When canning chicken soup, it’s important to use a pressure canning system. The United States Department of Agriculture recommends pressure canning as the only safe method of canning low-acid foods like chicken soup. When canning chicken soup, do not add flour products, dairy products, or thickeners to the soup prior to canning.
The biggest threat to successful canning is bacteria. While other pathogens can be killed at 212 degrees Fahrenheit (100 degrees Celsius), foods must be heated to 240 degrees Fahrenheit (116 degrees Celsius). Low-acid foods like chicken soup have a pH level of 4.6 or greater and are especially conducive to bacteria growth. When canning chicken soup, it’s imperative that a pressure canner be used to heat the soup enough to kill bacteria like Clostridium botulinim, the bacteria responsible for producing botulism.

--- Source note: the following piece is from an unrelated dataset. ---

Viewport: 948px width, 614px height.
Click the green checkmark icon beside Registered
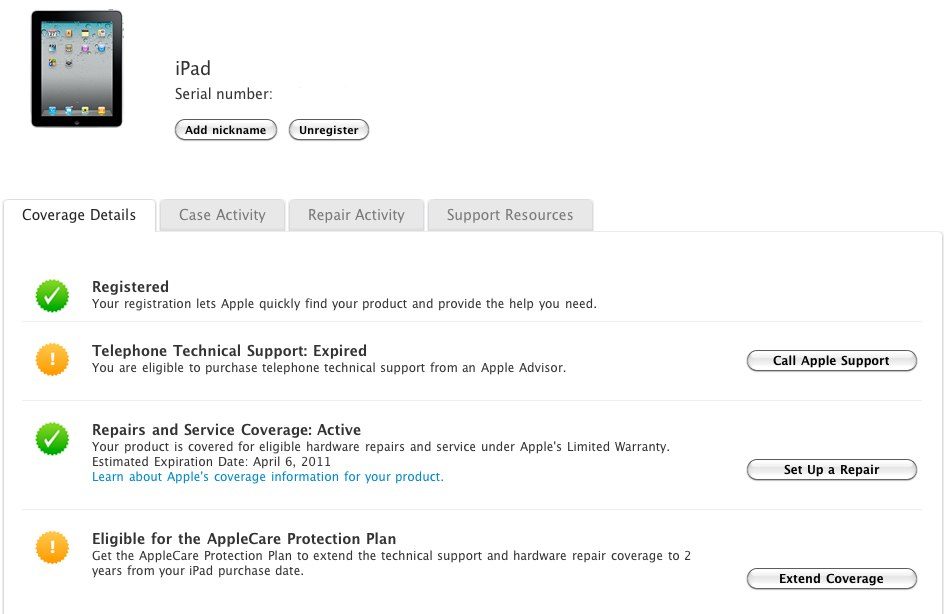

It’s important to use undamaged Mason jars with bands and sealing lids when canning chicken soup. These are the safest jars to use because they have been designed to withstand high temperatures and repeated use. While the jars and bands may be re-used, the lids must be brand new each time for maximum safety. Never use empty food jars to can chicken soup because they are designed only for single use and will not withstand the high temperatures of a pressure canner.
Mason jars should be washed thoroughly in hot water before use. When canning chicken soup, fill the jars with the soup only. No pasta, noodles, or rice should be added to the soup prior to canning. Milk and cream are also unsuitable additions for chicken soup prior to canning.

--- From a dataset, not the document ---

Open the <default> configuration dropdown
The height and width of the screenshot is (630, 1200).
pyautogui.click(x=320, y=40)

Jars should be filled half full with solids and the rest of the way with liquid, allowing as close to 1 inch (about 2.5 cm) of headspace as possible. Headspace is the space between the surface of the food and the lid of the jar. Either too much or too little headspace can result in an improperly canned product. Air bubbles must be removed completely by tapping on the jar lightly.
The pressure canner should be operated according to the manufacturer’s instructions in relation to the jar size. Alternate directions should be consulted for canning at altitudes above 1,000 feet (305 m). All instructions and recipes for canning chicken soup should be dated after 1990 because earlier guidelines may not reflect all that is currently known about safe food handling guidelines.
After canning chicken soup, the jars should be examined to make sure they are properly sealed. Canned chicken soup may be stored for a year or longer. When opening jars, check for off smells, sliminess, and discoloration and discard if there are any signs of spoilage.